─── DATA FOR PROCESSING ───

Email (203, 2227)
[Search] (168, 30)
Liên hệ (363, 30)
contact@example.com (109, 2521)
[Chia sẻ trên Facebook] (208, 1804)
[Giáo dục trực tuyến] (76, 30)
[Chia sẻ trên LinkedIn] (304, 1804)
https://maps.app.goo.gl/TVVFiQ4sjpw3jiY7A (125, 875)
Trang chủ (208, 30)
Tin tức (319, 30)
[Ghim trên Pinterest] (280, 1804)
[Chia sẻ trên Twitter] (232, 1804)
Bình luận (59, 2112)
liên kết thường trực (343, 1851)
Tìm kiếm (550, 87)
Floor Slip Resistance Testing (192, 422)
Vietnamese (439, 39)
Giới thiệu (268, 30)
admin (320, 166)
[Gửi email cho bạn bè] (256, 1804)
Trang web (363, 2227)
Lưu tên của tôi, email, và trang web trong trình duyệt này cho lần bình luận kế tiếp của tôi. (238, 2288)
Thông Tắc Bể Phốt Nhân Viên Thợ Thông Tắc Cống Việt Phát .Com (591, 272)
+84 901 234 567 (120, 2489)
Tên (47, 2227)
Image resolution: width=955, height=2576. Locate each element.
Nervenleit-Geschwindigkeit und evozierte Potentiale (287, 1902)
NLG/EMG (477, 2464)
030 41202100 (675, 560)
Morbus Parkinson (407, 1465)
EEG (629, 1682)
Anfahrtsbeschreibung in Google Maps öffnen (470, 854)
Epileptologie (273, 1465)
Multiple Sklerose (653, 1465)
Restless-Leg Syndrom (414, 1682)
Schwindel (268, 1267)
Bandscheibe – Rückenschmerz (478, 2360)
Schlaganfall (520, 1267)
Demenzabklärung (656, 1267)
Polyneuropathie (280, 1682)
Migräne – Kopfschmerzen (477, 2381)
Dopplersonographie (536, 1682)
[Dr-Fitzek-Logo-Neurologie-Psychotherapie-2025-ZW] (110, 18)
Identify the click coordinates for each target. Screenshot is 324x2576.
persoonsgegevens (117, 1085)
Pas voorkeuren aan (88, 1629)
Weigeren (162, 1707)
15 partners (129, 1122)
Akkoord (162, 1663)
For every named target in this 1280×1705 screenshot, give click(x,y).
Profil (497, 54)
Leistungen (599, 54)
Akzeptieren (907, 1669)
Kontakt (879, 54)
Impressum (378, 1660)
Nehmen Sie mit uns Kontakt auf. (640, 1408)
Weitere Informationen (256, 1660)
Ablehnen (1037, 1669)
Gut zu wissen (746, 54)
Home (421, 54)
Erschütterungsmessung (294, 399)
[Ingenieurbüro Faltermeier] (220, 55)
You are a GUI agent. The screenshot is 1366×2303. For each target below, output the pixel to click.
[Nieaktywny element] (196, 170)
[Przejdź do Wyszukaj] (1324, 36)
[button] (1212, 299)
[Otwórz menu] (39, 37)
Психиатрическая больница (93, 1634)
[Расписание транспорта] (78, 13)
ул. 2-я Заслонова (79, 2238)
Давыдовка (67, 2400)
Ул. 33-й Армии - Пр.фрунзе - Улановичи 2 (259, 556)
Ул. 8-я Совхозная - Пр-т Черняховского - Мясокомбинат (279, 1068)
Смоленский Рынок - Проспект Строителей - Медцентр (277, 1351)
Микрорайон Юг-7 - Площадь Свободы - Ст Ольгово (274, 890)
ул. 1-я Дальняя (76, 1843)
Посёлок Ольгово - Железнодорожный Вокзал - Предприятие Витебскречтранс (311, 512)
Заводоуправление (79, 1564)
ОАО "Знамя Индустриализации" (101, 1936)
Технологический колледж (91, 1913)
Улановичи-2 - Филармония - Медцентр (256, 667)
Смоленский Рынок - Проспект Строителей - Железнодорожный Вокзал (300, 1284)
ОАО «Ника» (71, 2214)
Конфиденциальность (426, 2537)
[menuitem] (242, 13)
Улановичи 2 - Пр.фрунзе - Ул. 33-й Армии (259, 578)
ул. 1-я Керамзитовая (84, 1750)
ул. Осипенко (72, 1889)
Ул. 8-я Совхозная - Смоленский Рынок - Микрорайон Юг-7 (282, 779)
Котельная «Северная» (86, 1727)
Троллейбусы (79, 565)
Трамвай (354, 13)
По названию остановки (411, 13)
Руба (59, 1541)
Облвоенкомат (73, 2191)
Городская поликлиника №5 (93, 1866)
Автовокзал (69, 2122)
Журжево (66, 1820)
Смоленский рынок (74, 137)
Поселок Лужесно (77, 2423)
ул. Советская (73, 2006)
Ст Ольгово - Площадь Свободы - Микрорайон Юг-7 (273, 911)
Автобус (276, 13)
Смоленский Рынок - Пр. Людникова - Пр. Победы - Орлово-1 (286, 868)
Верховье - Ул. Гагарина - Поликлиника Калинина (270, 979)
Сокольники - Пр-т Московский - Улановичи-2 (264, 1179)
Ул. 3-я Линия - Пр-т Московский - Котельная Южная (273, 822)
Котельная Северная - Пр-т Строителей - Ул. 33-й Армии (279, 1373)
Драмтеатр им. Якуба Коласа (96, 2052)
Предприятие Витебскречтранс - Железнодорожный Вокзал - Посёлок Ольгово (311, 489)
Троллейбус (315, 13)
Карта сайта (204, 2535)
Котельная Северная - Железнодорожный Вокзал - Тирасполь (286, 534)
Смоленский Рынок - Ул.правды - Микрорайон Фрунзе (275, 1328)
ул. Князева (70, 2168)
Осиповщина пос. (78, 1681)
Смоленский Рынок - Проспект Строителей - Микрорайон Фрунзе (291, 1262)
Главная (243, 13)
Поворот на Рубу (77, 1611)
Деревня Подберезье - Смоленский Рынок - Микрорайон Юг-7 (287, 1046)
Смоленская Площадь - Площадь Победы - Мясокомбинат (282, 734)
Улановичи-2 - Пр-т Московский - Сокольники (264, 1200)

───

- [EXERCISE OBJECTIVE]:
Give back the entries above precisely as they appear.

- [RESULT OF THE TASK]:
Email (203, 2227)
[Search] (168, 30)
Liên hệ (363, 30)
contact@example.com (109, 2521)
[Chia sẻ trên Facebook] (208, 1804)
[Giáo dục trực tuyến] (76, 30)
[Chia sẻ trên LinkedIn] (304, 1804)
https://maps.app.goo.gl/TVVFiQ4sjpw3jiY7A (125, 875)
Trang chủ (208, 30)
Tin tức (319, 30)
[Ghim trên Pinterest] (280, 1804)
[Chia sẻ trên Twitter] (232, 1804)
Bình luận (59, 2112)
liên kết thường trực (343, 1851)
Tìm kiếm (550, 87)
Floor Slip Resistance Testing (192, 422)
Vietnamese (439, 39)
Giới thiệu (268, 30)
admin (320, 166)
[Gửi email cho bạn bè] (256, 1804)
Trang web (363, 2227)
Lưu tên của tôi, email, và trang web trong trình duyệt này cho lần bình luận kế tiếp của tôi. (238, 2288)
Thông Tắc Bể Phốt Nhân Viên Thợ Thông Tắc Cống Việt Phát .Com (591, 272)
+84 901 234 567 (120, 2489)
Tên (47, 2227)
Image resolution: width=955, height=2576. Locate each element.
Nervenleit-Geschwindigkeit und evozierte Potentiale (287, 1902)
NLG/EMG (477, 2464)
030 41202100 (675, 560)
Morbus Parkinson (407, 1465)
EEG (629, 1682)
Anfahrtsbeschreibung in Google Maps öffnen (470, 854)
Epileptologie (273, 1465)
Multiple Sklerose (653, 1465)
Restless-Leg Syndrom (414, 1682)
Schwindel (268, 1267)
Bandscheibe – Rückenschmerz (478, 2360)
Schlaganfall (520, 1267)
Demenzabklärung (656, 1267)
Polyneuropathie (280, 1682)
Migräne – Kopfschmerzen (477, 2381)
Dopplersonographie (536, 1682)
[Dr-Fitzek-Logo-Neurologie-Psychotherapie-2025-ZW] (110, 18)
Identify the click coordinates for each target. Screenshot is 324x2576.
persoonsgegevens (117, 1085)
Pas voorkeuren aan (88, 1629)
Weigeren (162, 1707)
15 partners (129, 1122)
Akkoord (162, 1663)
For every named target in this 1280×1705 screenshot, give click(x,y).
Profil (497, 54)
Leistungen (599, 54)
Akzeptieren (907, 1669)
Kontakt (879, 54)
Impressum (378, 1660)
Nehmen Sie mit uns Kontakt auf. (640, 1408)
Weitere Informationen (256, 1660)
Ablehnen (1037, 1669)
Gut zu wissen (746, 54)
Home (421, 54)
Erschütterungsmessung (294, 399)
[Ingenieurbüro Faltermeier] (220, 55)
You are a GUI agent. The screenshot is 1366×2303. For each target below, output the pixel to click.
[Nieaktywny element] (196, 170)
[Przejdź do Wyszukaj] (1324, 36)
[button] (1212, 299)
[Otwórz menu] (39, 37)
Психиатрическая больница (93, 1634)
[Расписание транспорта] (78, 13)
ул. 2-я Заслонова (79, 2238)
Давыдовка (67, 2400)
Ул. 33-й Армии - Пр.фрунзе - Улановичи 2 (259, 556)
Ул. 8-я Совхозная - Пр-т Черняховского - Мясокомбинат (279, 1068)
Смоленский Рынок - Проспект Строителей - Медцентр (277, 1351)
Микрорайон Юг-7 - Площадь Свободы - Ст Ольгово (274, 890)
ул. 1-я Дальняя (76, 1843)
Посёлок Ольгово - Железнодорожный Вокзал - Предприятие Витебскречтранс (311, 512)
Заводоуправление (79, 1564)
ОАО "Знамя Индустриализации" (101, 1936)
Технологический колледж (91, 1913)
Улановичи-2 - Филармония - Медцентр (256, 667)
Смоленский Рынок - Проспект Строителей - Железнодорожный Вокзал (300, 1284)
ОАО «Ника» (71, 2214)
Конфиденциальность (426, 2537)
[menuitem] (242, 13)
Улановичи 2 - Пр.фрунзе - Ул. 33-й Армии (259, 578)
ул. 1-я Керамзитовая (84, 1750)
ул. Осипенко (72, 1889)
Ул. 8-я Совхозная - Смоленский Рынок - Микрорайон Юг-7 (282, 779)
Котельная «Северная» (86, 1727)
Троллейбусы (79, 565)
Трамвай (354, 13)
По названию остановки (411, 13)
Руба (59, 1541)
Облвоенкомат (73, 2191)
Городская поликлиника №5 (93, 1866)
Автовокзал (69, 2122)
Журжево (66, 1820)
Смоленский рынок (74, 137)
Поселок Лужесно (77, 2423)
ул. Советская (73, 2006)
Ст Ольгово - Площадь Свободы - Микрорайон Юг-7 (273, 911)
Автобус (276, 13)
Смоленский Рынок - Пр. Людникова - Пр. Победы - Орлово-1 (286, 868)
Верховье - Ул. Гагарина - Поликлиника Калинина (270, 979)
Сокольники - Пр-т Московский - Улановичи-2 (264, 1179)
Ул. 3-я Линия - Пр-т Московский - Котельная Южная (273, 822)
Котельная Северная - Пр-т Строителей - Ул. 33-й Армии (279, 1373)
Драмтеатр им. Якуба Коласа (96, 2052)
Предприятие Витебскречтранс - Железнодорожный Вокзал - Посёлок Ольгово (311, 489)
Троллейбус (315, 13)
Карта сайта (204, 2535)
Котельная Северная - Железнодорожный Вокзал - Тирасполь (286, 534)
Смоленский Рынок - Ул.правды - Микрорайон Фрунзе (275, 1328)
ул. Князева (70, 2168)
Осиповщина пос. (78, 1681)
Смоленский Рынок - Проспект Строителей - Микрорайон Фрунзе (291, 1262)
Главная (243, 13)
Поворот на Рубу (77, 1611)
Деревня Подберезье - Смоленский Рынок - Микрорайон Юг-7 (287, 1046)
Смоленская Площадь - Площадь Победы - Мясокомбинат (282, 734)
Улановичи-2 - Пр-т Московский - Сокольники (264, 1200)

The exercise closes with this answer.